Por Roberto Marra
Hoy, como cada 25 de febrero después de su desaparición física, se volverá a recordar a Néstor Kirchner. O Néstor, así a secas, como lo recuerdan quienes los quisieron y admiraron, quienes tuvieron la oportunidad de vivir ese despertar de una nueva oportunidad popular para retomar el camino de la Justicia Social que significó su fulgurante aparición en la política nacional.

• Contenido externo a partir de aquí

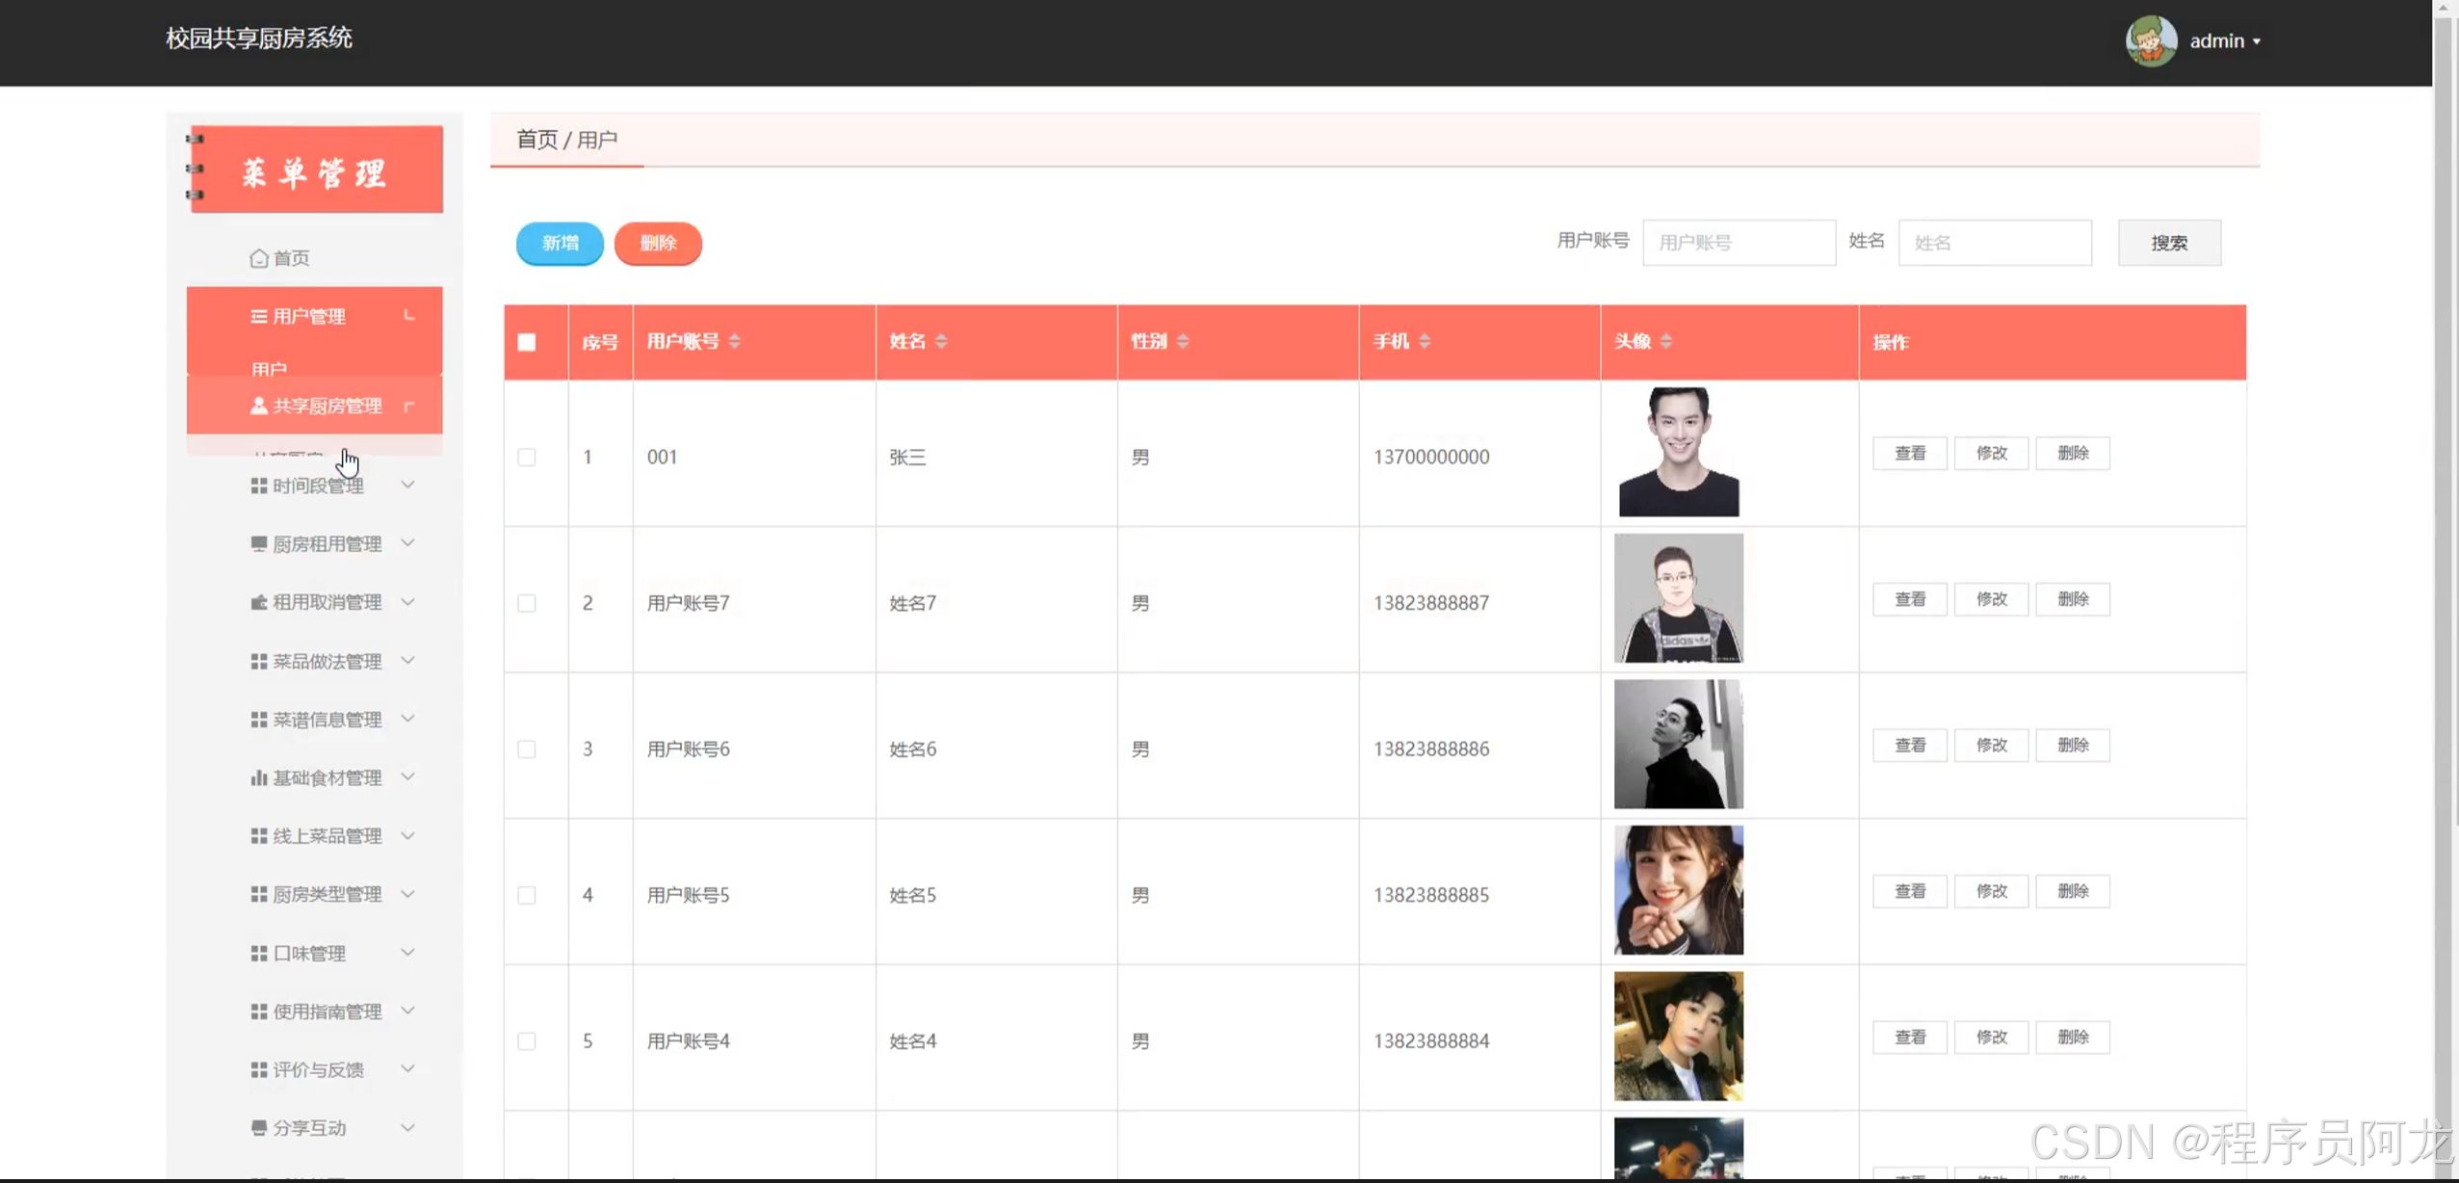Click the 基础食材管理 bar chart icon
Screen dimensions: 2459x1183
pos(258,777)
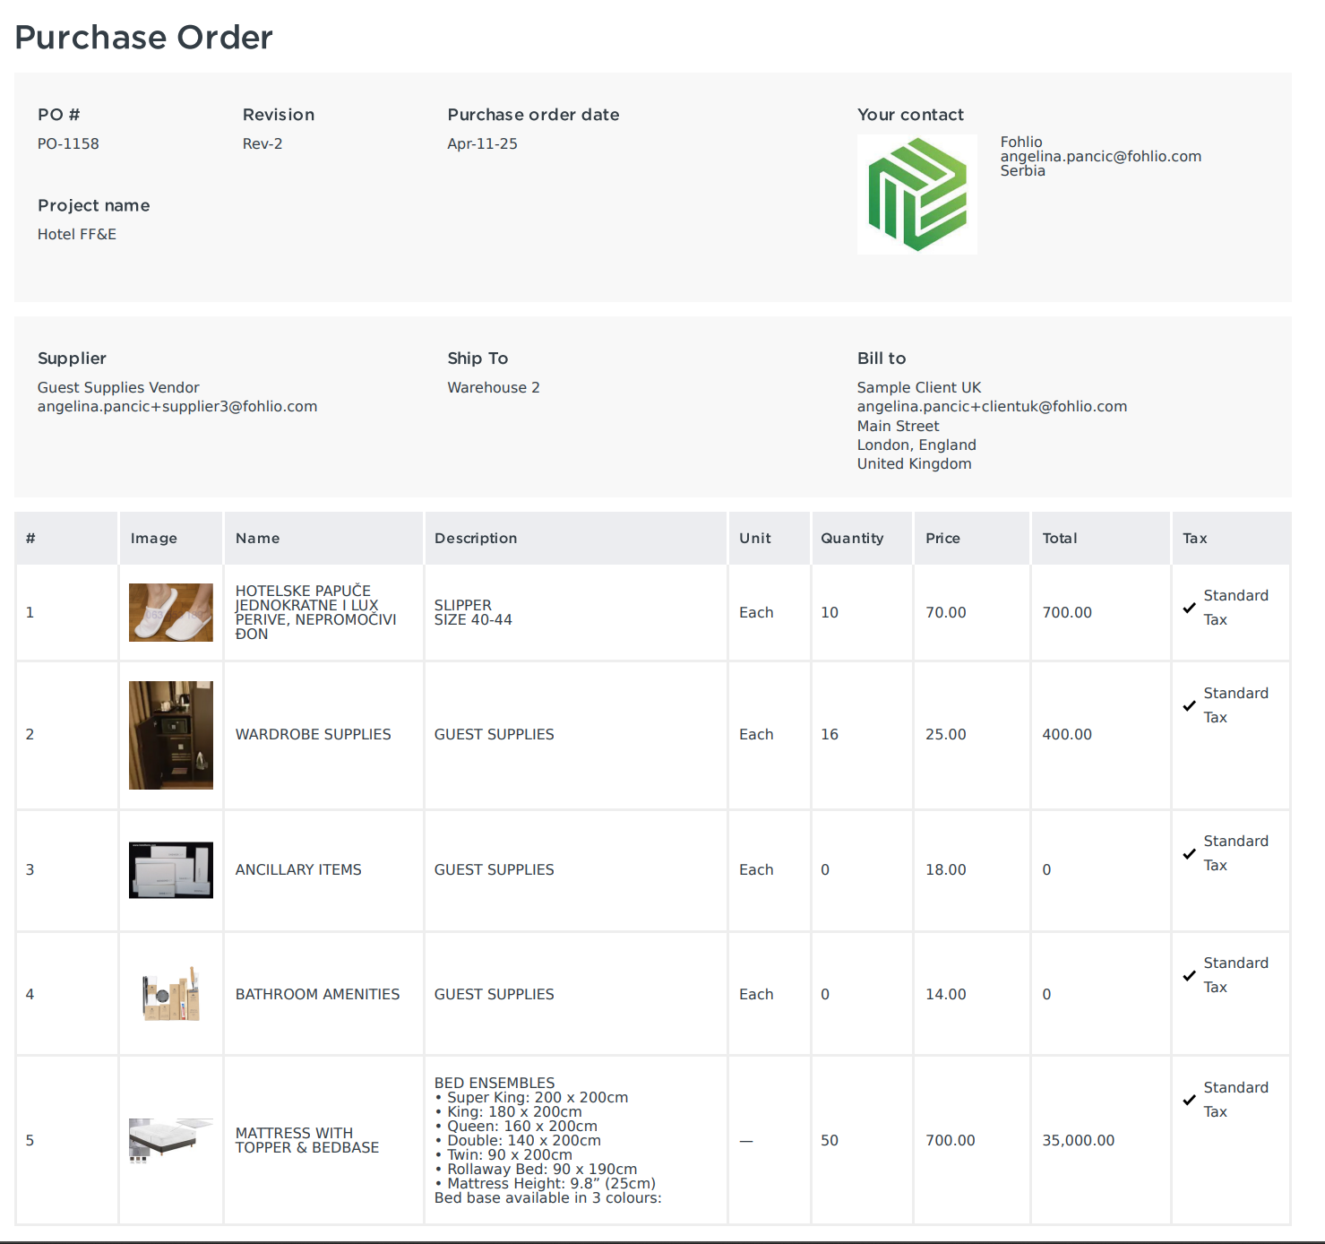Open the Quantity column header sorting
This screenshot has width=1325, height=1244.
[850, 538]
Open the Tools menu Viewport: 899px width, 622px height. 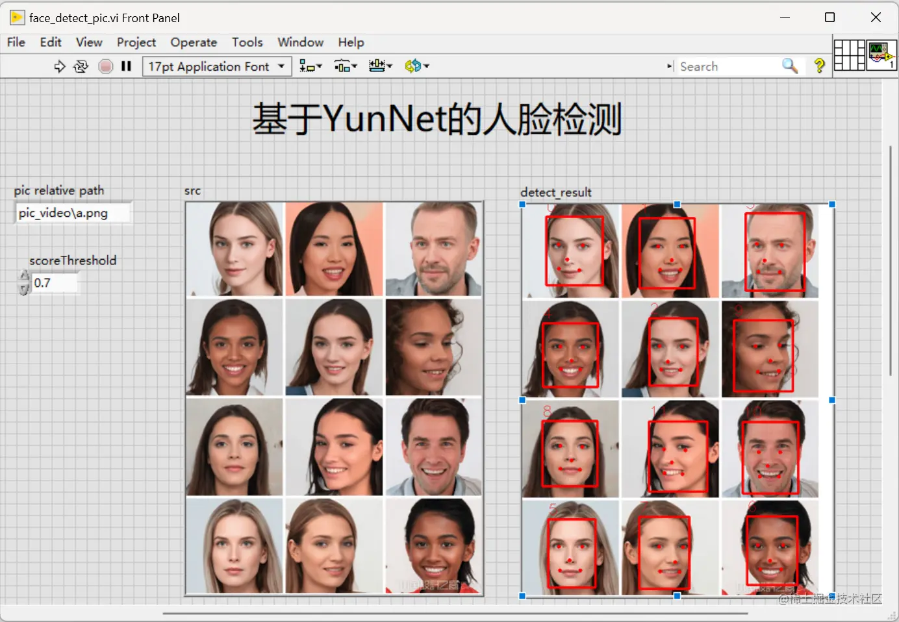click(x=247, y=42)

Fue como una ráfaga de frescura política después de tanta podredumbre neoliberal instalada en la Rosada. Fue la liberación de los deseos oprimidos por la miseria obligatoria de millones de personas que se sintieron inmediatamente representadas por este hombre transparente y veraz hasta la médula. Fue el sintetizador de las experiencias populares avasalladas por los poderosos a sangre y fuego. Fue el que se animó a levantar otra vez las banderas arriadas por los traidores y escondidas por los secuaces de esa oligarquía que ahora nos quieren hacer creer que ya no existe.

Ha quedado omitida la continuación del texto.